In pratica, questo sistema, consente di seguire il paziente passo dopo passo mentre si trova ricoverato in pronto soccorso attraverso un link dedicato e un token alle principali informazioni che riguardano l’iter del paziente: dal codice di priorità assegnato al triage alle prestazioni effettuate, fino agli eventuali esami diagnostici. Restano esclusi da questo servizio, per i quali non è attivo, i pazienti minorenni, i codici rossi e i percorsi rosa dedicati alle vittime di violenza.

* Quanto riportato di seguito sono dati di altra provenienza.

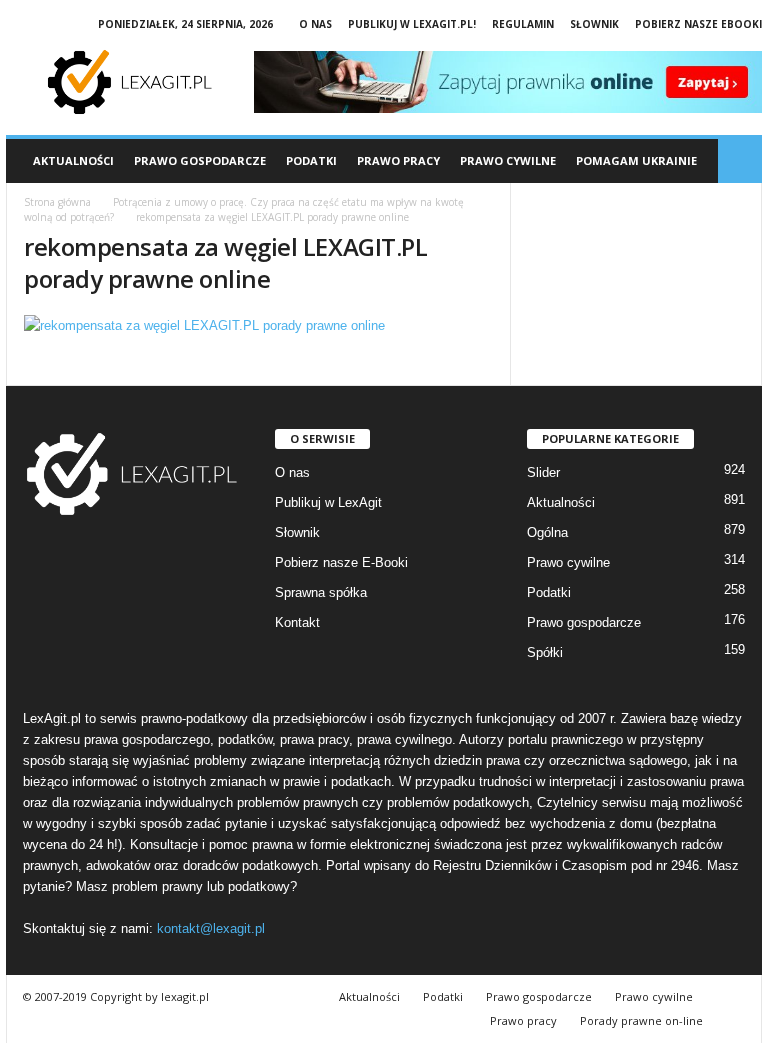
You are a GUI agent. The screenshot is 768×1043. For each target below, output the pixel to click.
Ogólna (547, 532)
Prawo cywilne (568, 562)
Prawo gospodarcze (584, 622)
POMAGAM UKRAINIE (636, 160)
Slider (543, 472)
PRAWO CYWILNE (508, 160)
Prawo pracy (523, 1020)
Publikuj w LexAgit (328, 502)
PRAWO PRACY (398, 160)
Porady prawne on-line (641, 1020)
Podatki (549, 592)
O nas (315, 24)
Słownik (594, 24)
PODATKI (311, 160)
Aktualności (73, 160)
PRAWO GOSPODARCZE (200, 160)
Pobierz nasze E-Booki (341, 562)
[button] (740, 161)
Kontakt (297, 622)
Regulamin (523, 24)
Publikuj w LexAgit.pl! (412, 24)
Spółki (545, 652)
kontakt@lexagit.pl (211, 928)
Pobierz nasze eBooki (698, 24)
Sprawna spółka (321, 592)
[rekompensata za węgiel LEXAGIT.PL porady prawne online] (258, 325)
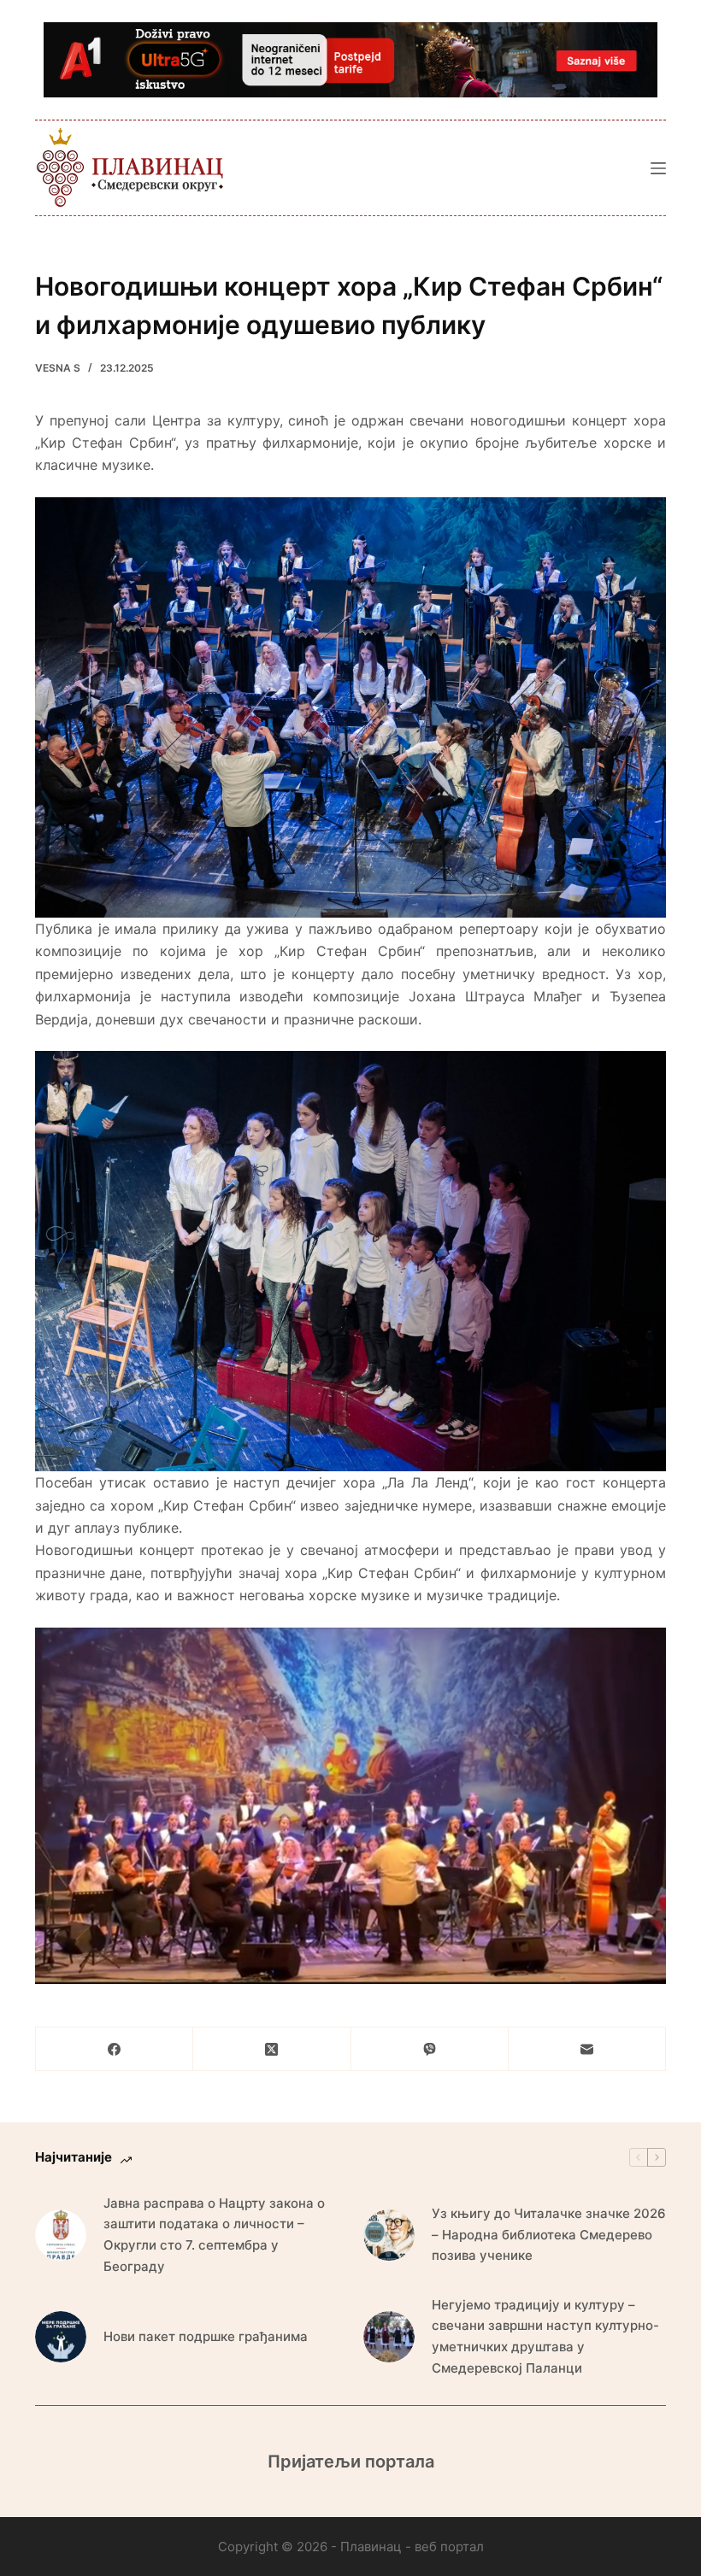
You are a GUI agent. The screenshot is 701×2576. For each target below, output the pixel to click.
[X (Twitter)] (271, 2049)
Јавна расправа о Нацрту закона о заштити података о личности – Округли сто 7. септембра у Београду (214, 2234)
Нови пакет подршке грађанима (205, 2336)
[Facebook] (114, 2049)
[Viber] (430, 2049)
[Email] (587, 2049)
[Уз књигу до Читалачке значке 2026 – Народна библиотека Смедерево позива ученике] (389, 2235)
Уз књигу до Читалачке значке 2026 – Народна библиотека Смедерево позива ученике (549, 2234)
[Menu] (658, 168)
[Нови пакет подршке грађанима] (60, 2336)
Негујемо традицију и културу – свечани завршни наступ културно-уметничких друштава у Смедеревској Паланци (545, 2336)
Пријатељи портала (351, 2461)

“Ps tracking” a Palermo, può accedere al servizio chi è in possesso del codice otp e del codice fiscale del paziente
Può accedere al servizio chi è in possesso del codice otp ricevuto via SMS e del codice fiscale del paziente. Tutto garantendo la privacy: i dati sono trattati nel pieno rispetto della normativa. “Continuiamo a investire in innovazione per migliorare la qualità percepita dei servizi sanitari e per rafforzare il rapporto di fiducia con i cittadini – ha sottolineato il direttore generale dell’Asp di Palermo, Alberto Firenze – il sistema ‘PS Tracking’, insieme al progetto sperimentale del caring nurse, rappresenta una risposta concreta al bisogno di informazione e vicinanza espresso da pazienti e familiari, soprattutto nei momenti più delicati dell’accesso in Pronto soccorso”. I presidi ospedalieri dove è stato attivato il servizio sono: pronto soccorso dell’Ospedale Ingrassia di Palermo, “Cimino” di Termini Imerese, “Dei Bianchi” di Corleone, “Madonna dell’Alto” di Petralia Sottana e “Civico” di Partinico, coprendo così l’intera rete dell’emergenza-urgenza dell’Asp.
Il direttore del dipartimento La Spada: “La persona è al centro, migliora il servizio in relazioni e sicurezza”
“La possibilità di seguire in tempo reale il percorso assistenziale, unita alla presenza del caring nurse, infermiere dedicato proprio alla comunicazione con familiari e accompagnatori nei pronto soccorso a maggiore affluenza – ha aggiunto il direttore del Dipartimento Emergenza-Urgenza, Emanuele La Spada – sta producendo effetti molto positivi. Migliora la qualità della relazione con l’utenza, riduce l’incertezza e si sta rivelando un efficace deterrente nei confronti di momenti di tensione e comportamenti aggressivi. È un modello organizzativo che mette al centro la persona e che rafforza la sicurezza degli operatori”.